According to, The SAT’s roots trace back to 1930’s Harvard. In 1933, James Bryant Cohen became president of Harvard and tasked his assistant to find a test that was able to measure potential applicants intelligence, as the school was interested in expanding their pool of Eastern boarding schools. His assistant, Henry Chauncy, advised Cohen to use the SAT as he felt it was able to measure the test takers true intelligence, regardless of their high school education. Essentially, the test was meant to even the playing field. Mr. Chauncey talked the College Board into using the test for applicants to Harvard in 1938.  Unfortunately, this was succeeded by the war in 1942 and all of the previously administered national College Board tests were eliminated and the SAT was put in its place.


The SAT’s rival, the ACT, has been gaining popularity since its creation in 1956. The scion test was created by Evert Lindquist of the University of Iowa. Interestingly, the basis of the ACT was in direct opposition to the SAT, as the test was designed to test less of one’s basic cognitive ability, and more of one’s high school education. It offered a more specialized result as it claimed to be able to identify strengths and weakness among its takers. It was first administered to students in 1959.

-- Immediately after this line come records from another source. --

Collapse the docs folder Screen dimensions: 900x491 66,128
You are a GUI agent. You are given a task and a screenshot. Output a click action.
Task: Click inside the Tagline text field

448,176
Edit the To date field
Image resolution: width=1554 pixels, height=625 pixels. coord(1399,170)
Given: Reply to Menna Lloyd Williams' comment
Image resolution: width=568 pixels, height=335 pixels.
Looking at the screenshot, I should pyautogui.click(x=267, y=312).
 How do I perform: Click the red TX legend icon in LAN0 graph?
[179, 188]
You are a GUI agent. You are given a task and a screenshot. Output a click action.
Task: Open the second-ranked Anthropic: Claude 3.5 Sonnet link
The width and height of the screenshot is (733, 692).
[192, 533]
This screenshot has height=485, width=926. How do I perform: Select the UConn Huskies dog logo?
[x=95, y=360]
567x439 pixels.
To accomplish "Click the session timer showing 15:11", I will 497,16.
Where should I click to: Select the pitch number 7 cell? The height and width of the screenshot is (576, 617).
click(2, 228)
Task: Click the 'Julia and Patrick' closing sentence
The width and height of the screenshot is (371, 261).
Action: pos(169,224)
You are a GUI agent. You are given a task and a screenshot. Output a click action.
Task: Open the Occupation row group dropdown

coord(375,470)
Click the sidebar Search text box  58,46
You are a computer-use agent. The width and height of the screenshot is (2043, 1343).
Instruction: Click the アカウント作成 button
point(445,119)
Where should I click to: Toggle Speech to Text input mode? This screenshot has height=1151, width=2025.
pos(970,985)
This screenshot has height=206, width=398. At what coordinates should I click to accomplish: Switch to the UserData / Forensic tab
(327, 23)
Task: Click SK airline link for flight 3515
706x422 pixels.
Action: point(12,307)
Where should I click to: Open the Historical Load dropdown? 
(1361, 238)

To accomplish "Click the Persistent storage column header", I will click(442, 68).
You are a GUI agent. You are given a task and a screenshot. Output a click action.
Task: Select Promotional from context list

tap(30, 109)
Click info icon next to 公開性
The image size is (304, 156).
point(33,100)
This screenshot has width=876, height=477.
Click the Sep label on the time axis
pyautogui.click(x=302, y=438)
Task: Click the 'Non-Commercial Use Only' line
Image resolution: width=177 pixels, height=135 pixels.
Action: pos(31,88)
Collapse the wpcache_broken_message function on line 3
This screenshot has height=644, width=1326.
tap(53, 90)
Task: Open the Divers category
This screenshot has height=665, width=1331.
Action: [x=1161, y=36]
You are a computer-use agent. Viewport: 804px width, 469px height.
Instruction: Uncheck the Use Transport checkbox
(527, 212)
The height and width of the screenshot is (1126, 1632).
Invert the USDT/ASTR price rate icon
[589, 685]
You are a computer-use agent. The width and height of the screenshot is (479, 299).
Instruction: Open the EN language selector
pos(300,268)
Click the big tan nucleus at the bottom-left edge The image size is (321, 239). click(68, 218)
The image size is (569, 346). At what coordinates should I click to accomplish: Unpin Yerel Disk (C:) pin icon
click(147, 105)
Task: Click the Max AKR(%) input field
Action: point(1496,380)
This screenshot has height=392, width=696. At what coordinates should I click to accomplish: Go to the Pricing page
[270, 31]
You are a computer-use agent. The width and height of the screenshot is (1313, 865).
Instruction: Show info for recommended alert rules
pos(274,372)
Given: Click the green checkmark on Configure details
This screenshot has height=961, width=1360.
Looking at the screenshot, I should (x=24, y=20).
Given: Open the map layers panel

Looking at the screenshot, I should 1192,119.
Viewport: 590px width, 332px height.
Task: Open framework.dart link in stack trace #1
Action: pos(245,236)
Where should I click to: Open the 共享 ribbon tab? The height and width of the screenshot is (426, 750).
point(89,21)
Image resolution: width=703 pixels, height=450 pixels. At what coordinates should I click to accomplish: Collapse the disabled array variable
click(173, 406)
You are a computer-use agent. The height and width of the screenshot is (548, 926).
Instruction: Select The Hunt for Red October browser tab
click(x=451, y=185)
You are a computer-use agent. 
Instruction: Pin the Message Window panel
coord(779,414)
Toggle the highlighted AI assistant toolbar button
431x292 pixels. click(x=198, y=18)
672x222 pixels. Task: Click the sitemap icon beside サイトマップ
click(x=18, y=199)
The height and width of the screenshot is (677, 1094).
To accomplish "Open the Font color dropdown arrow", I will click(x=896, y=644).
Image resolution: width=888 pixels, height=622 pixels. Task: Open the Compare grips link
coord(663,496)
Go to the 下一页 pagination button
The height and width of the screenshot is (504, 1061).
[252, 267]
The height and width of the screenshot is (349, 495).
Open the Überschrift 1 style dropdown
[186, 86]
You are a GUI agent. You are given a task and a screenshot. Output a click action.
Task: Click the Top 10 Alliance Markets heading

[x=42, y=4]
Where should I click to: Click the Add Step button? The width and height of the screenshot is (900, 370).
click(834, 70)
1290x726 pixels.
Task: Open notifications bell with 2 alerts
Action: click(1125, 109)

While the tests are similar conceptually, the similarities end there. The ACT alots three hours and thirty five minutes with the writing section included while the SAT allows three hours and forty five minutes. The SAT has ten total sections with three being critical reading, three being mathematical, three being writing and one being experimental. The ACT has four total sections, which are english, math, reading, and science, with the optional essay portion. Theoretically, this alots 36 seconds for English questions on the SAT and 67 seconds for the ACT! This is enough to be stress-inducing for any student and requires significant preparation. Now, which test should you take?


According to PrepScholar, if you are more mathematical, you may want to gravitate towards the ACT, which is designed to test geometry and trigonometry, while the SAT is designed to test foundational algebraic concepts. Do you like calculators? The ACT math section will be much more comforting for you. The SAT presents a calculator and no calculator section that is daunting for many who are not mathematically inclined. Lastly, if you are comfortable with the classic “SAT” vocab, ironically, you may be better at the ACT. The SAT has been revised while the ACT still presents relatively complicated diction. Ultimately, whatever test you chose to take, we here at the Lamp wish you the best of luck as you enter the test taking season.